# EXERCISE REQUIREMENTS:
Return the lines unchanged, starting at the line that contains "Task: Click the cursor arrow icon for Ruch" and ending at the end of the material. Leave the pictures out of your answer.

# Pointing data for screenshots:
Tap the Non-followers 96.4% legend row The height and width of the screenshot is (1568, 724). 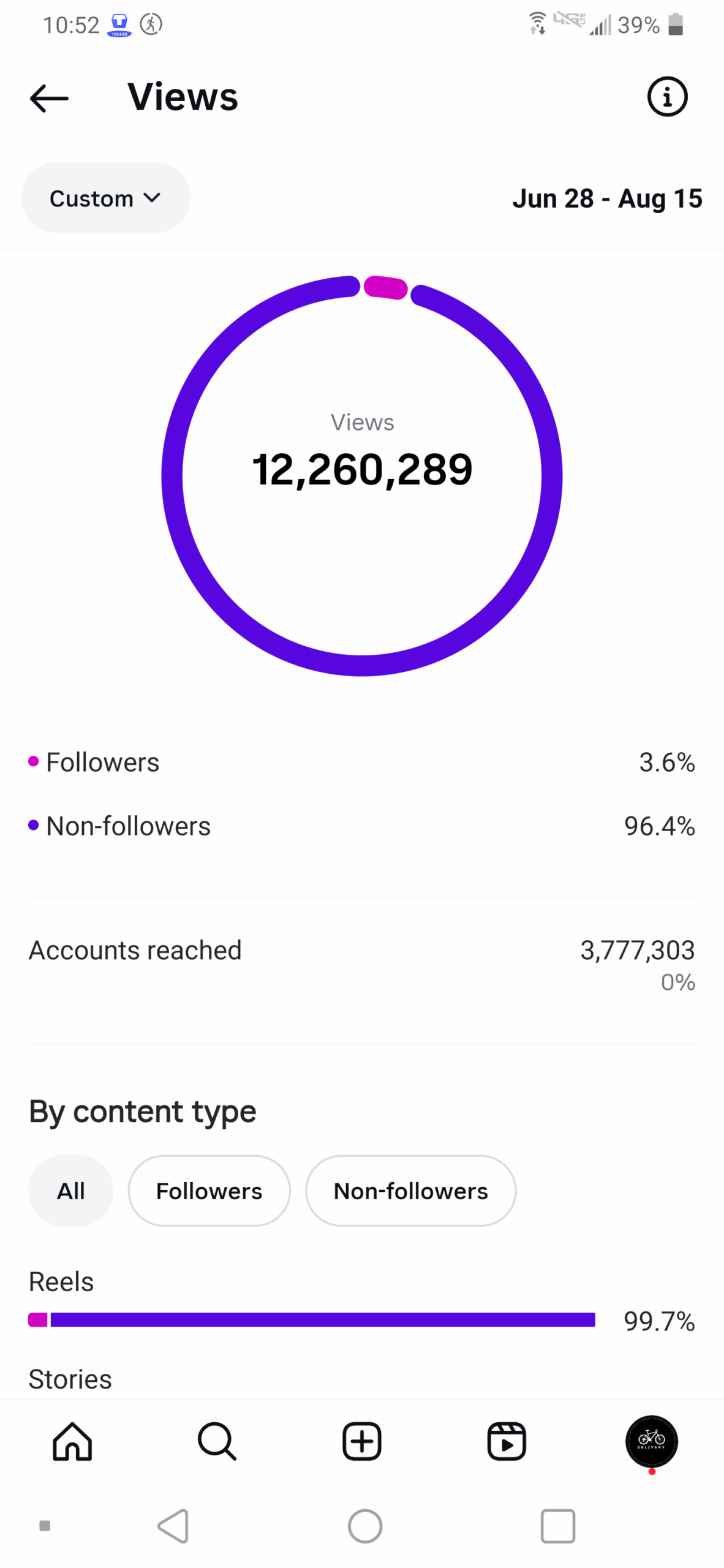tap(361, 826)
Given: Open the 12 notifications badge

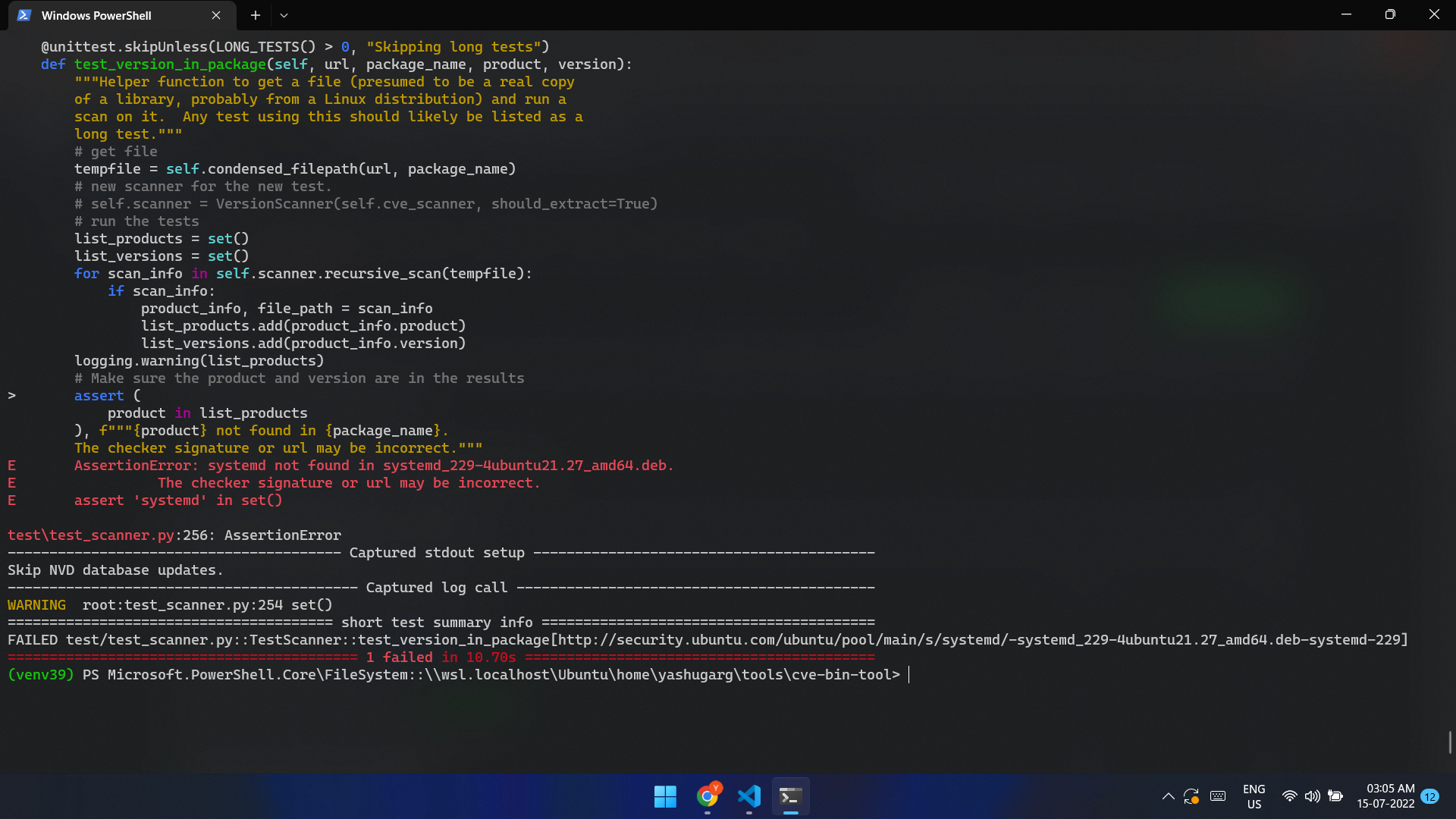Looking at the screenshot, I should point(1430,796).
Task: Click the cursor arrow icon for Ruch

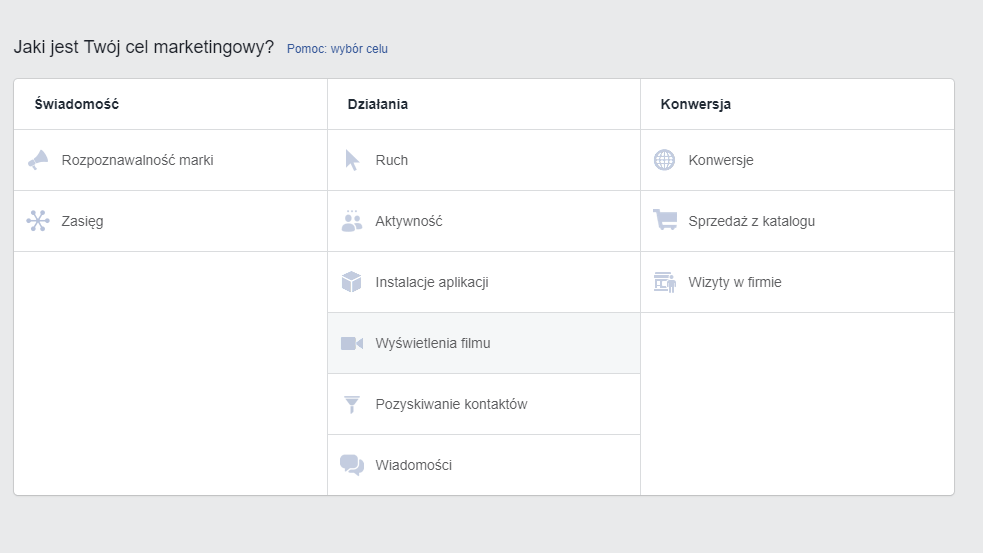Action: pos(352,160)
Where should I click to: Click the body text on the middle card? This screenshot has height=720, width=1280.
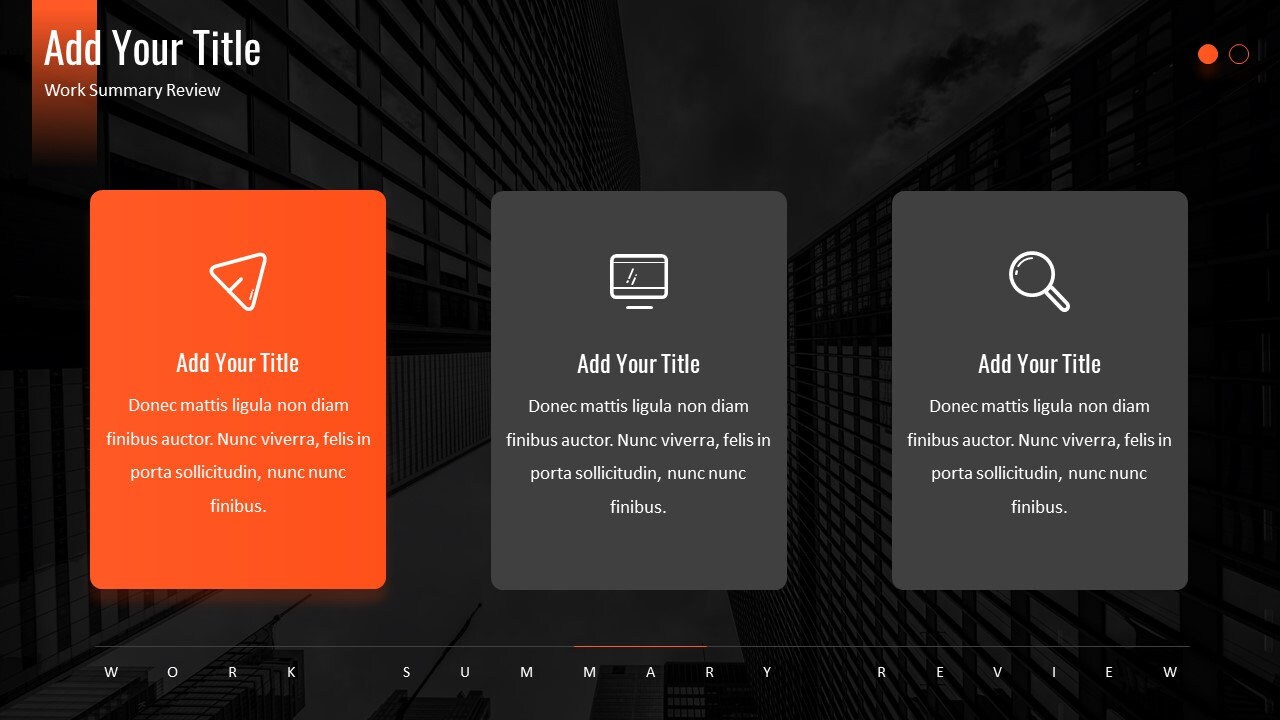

# OUTPUT:
Task: Click the cursor arrow icon for Ruch

Action: pos(352,160)
Where should I click to: Click the body text on the middle card? This screenshot has height=720, width=1280.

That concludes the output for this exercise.